### Text segment:
►

This is an archive of the discontinued LLVM Phabricator instance.

[InstCombine] Revert rL226781 "Teach InstCombine to canonicalize loads which are only ever stored to always use a legal integer type if one is available." (PR47592)
ClosedPublic

Authored by lebedev.ri on Oct 3 2020, 1:14 PM.

Details

Summary

(it was introduced in https://lists.llvm.org/pipermail/llvm-dev/2015-January/080956.html)

This canonicalization seems dubious.

Most importantly, while it does not create inttoptr casts by itself,
it may cause them to appear later, see e.g. D88788.

I think it's pretty obvious that it is an undesirable outcome,
by now we've established that seemingly no-op inttoptr/ptrtoint casts
are not no-op, and are no longer eager to look past them.
Which e.g. means that given

%a = load i32 
%b = inttoptr %a
%c = inttoptr %a

we likely won't be able to tell that %b and %c is the same thing.

We could of course try to cleanup the IR afterwards, by enhancing
the cast-of-load transform to deal with non-single-use loads,
and i even tried that already in D75505, as it was rightfully
pointed out, that is very much not compile-time free:
https://llvm-compile-time-tracker.com/compare.php?from=871d03a6751e0f82e210c80a881ef357c5633a26&to=782be5b99377b62e998e4157ddede0fa296664b5&stat=instructions

Thusly, i'd propose to simply not perform such a canonicalization.
The original motivational RFC does not state what larger problem that canonicalization
was trying to solve, so i'm not sure how this plays out in the larger picture.

Does anyone have any thoughts?

See https://bugs.llvm.org/show_bug.cgi?id=47592

Diff Detail

Event Timeline

lebedev.ri created this revision.Oct 3 2020, 1:14 PM
nlopes accepted this revision.Oct 3 2020, 2:58 PM

Love it, thanks!
This gets rid of a lot of type punning issues through load/store of integers. Not introducing inttoptr during optimization is a very healthy goal.

This revision is now accepted and ready to land.Oct 3 2020, 2:58 PM
nikic added a subscriber: nikic.Oct 4 2020, 12:54 AM

as it was rightfully pointed out, that is very much not compile-time free: https://llvm-compile-time-tracker.com/compare.php?from=871d03a6751e0f82e210c80a881ef357c5633a26&to=782be5b99377b62e998e4157ddede0fa296664b5&stat=instructions

Looks free to me?

In any case, this change looks reasonable to me. GVN has no problems deduplicating load/stores from different types (https://llvm.godbolt.org/z/5nTjWE), so I'm not sure what this canonicalization was useful for.

FWIW, I still very much feel that this is the correct canonicalization, and that downstream problems *must* be fixed downstream. Avoiding this canonicalization doesn't actually fix them, it just makes us less *aware* of the problems that still fundamentally exist. =[

That said, I'm not heavily involved in LLVM, and so if everyone currently involved thinks this is a good change, I'm not going to stand in the way. It just makes no sense to me.

Rebase/fix remaining tests.

Not introducing inttoptr during optimization is a very healthy goal.

Thank you for pointing that out.
Indeed, that is very precisely my goal here.

We can revisit that patch afterwards.

In any case, this change looks reasonable to me. GVN has no problems deduplicating load/stores from different types (https://llvm.godbolt.org/z/5nTjWE), so I'm not sure what this canonicalization was useful for.

◄

### Entries supplied:

►

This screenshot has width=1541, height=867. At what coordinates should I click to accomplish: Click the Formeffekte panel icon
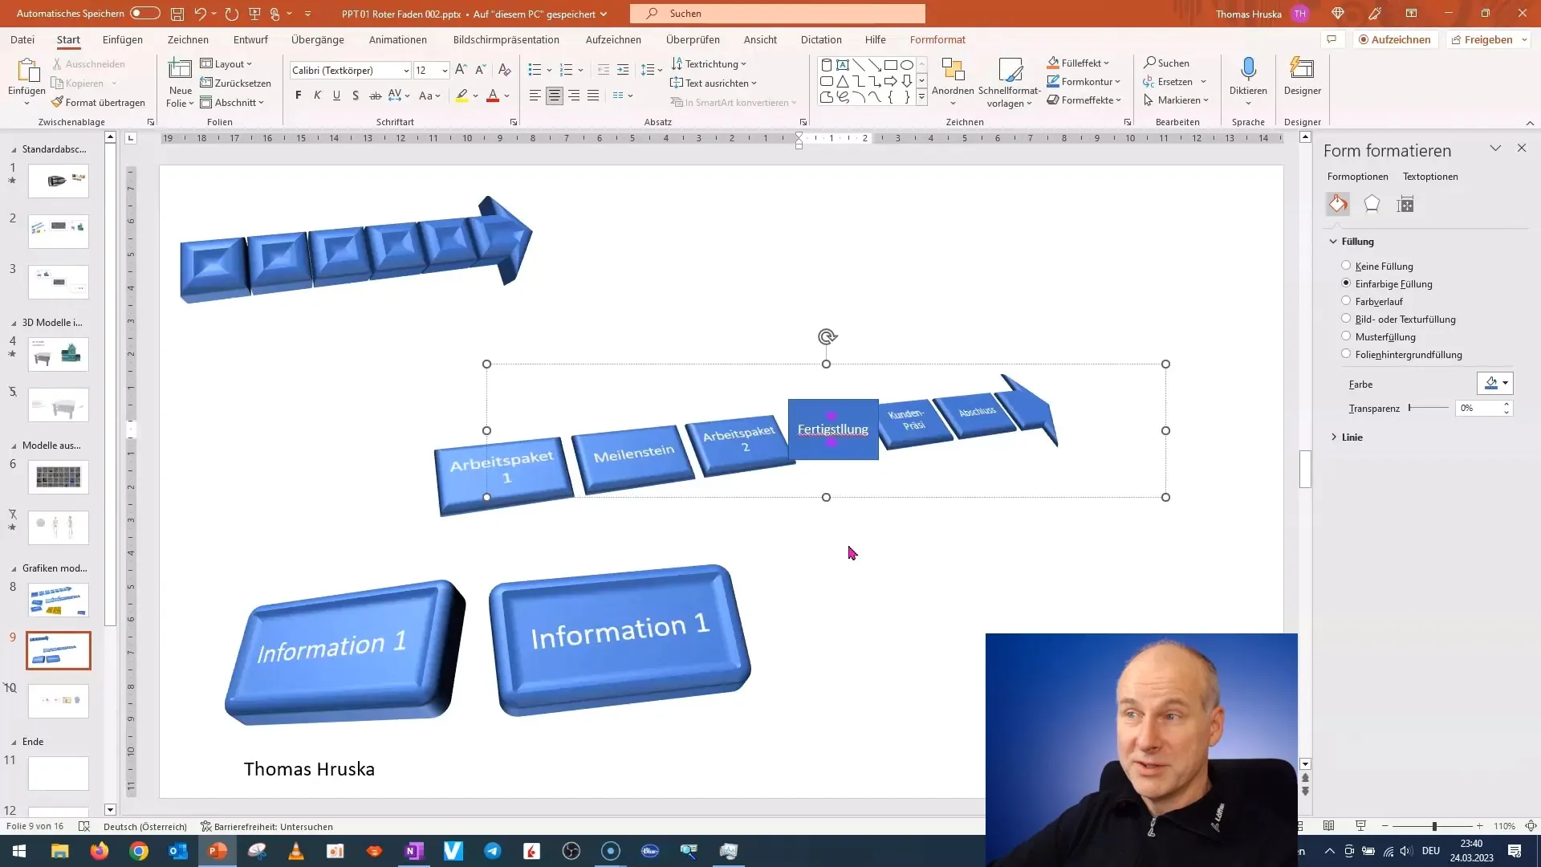tap(1372, 203)
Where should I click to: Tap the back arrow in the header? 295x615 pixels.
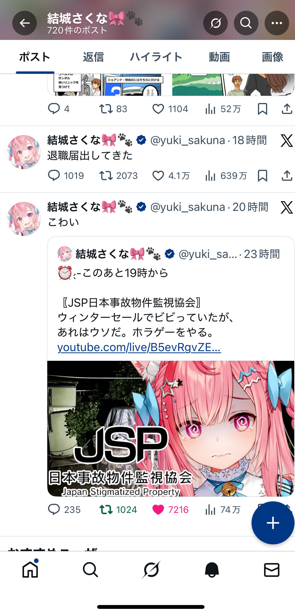(25, 23)
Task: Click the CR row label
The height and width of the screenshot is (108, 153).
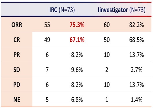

◄

### The exercise:
Pick up the review discussion about reverting the InstCombine load canonicalization, continuing from its last line.

### Response:
Yep.

FWIW, I still very much feel that this is the correct canonicalization, and that downstream problems *must* be fixed downstream. Avoiding this canonicalization doesn't actually fix them, it just makes us less *aware* of the problems that still fundamentally exist. =[

That said, I'm not heavily involved in LLVM, and so if everyone currently involved thinks this is a good change, I'm not going to stand in the way. It just makes no sense to me.

Thank you for commenting!

Herald added a project: Restricted Project. · View Herald TranscriptOct 4 2020, 10:28 AM
Herald added a subscriber: cfe-commits. · View Herald Transcript

FWIW, I still very much feel that this is the correct canonicalization, and that downstream problems *must* be fixed downstream. Avoiding this canonicalization doesn't actually fix them, it just makes us less *aware* of the problems that still fundamentally exist. =[

I'd agree if we excluded all pointers from canonicalization. But the semantics of inttoptr and inttoptr-equivalent memory operations are weird; in general, I'm not sure we can recover the original semantics of the code if we throw away the pointer-ness of pointer load/store operations.

To address the issue at hand, I think changing the isNonIntegralPointerType() check to just isPtrOrPtrVectorTy() would be enough. I think that might make sense?

To address the issue at hand, I think changing the isNonIntegralPointerType() check to just isPtrOrPtrVectorTy() would be enough. I think that might make sense?

I briefly considered that, but the motivational example in https://lists.llvm.org/pipermail/llvm-dev/2015-January/080956.html
was really about pointer-typed things. So while we could do that, i'm not sure how useful this fold really is overall.

FWIW, I still very much feel that this is the correct canonicalization, and that downstream problems *must* be fixed downstream. Avoiding this canonicalization doesn't actually fix them, it just makes us less *aware* of the problems that still fundamentally exist. =[

I'd agree if we excluded all pointers from canonicalization. But the semantics of inttoptr and inttoptr-equivalent memory operations are weird; in general, I'm not sure we can recover the original semantics of the code if we throw away the pointer-ness of pointer load/store operations.

To address the issue at hand, I think changing the isNonIntegralPointerType() check to just isPtrOrPtrVectorTy() would be enough. I think that might make sense?

Keeping loads and stores of pointers as pointers to the extent possible doesn't seem like a bad idea, but I'm worried people will feel like this gives a *semantic* guarantee that isn't really there. Fundamentally, LLVM still doesn't currently have typed memory. All of the optimizer is built upon this assumption.

Anyways, while it doesn't seem intrinsically bad to preserve pointer types as much as possible, I feel like the underlying problem should be addressed in a more fundamental way -- that this change will just shift the problem to more complex cases where the frontend happens to use a memcpy or something similar. I wonder if revisiting D75505 makes somewhat more sense, although clearly it would need some different approach to address the compile time issues.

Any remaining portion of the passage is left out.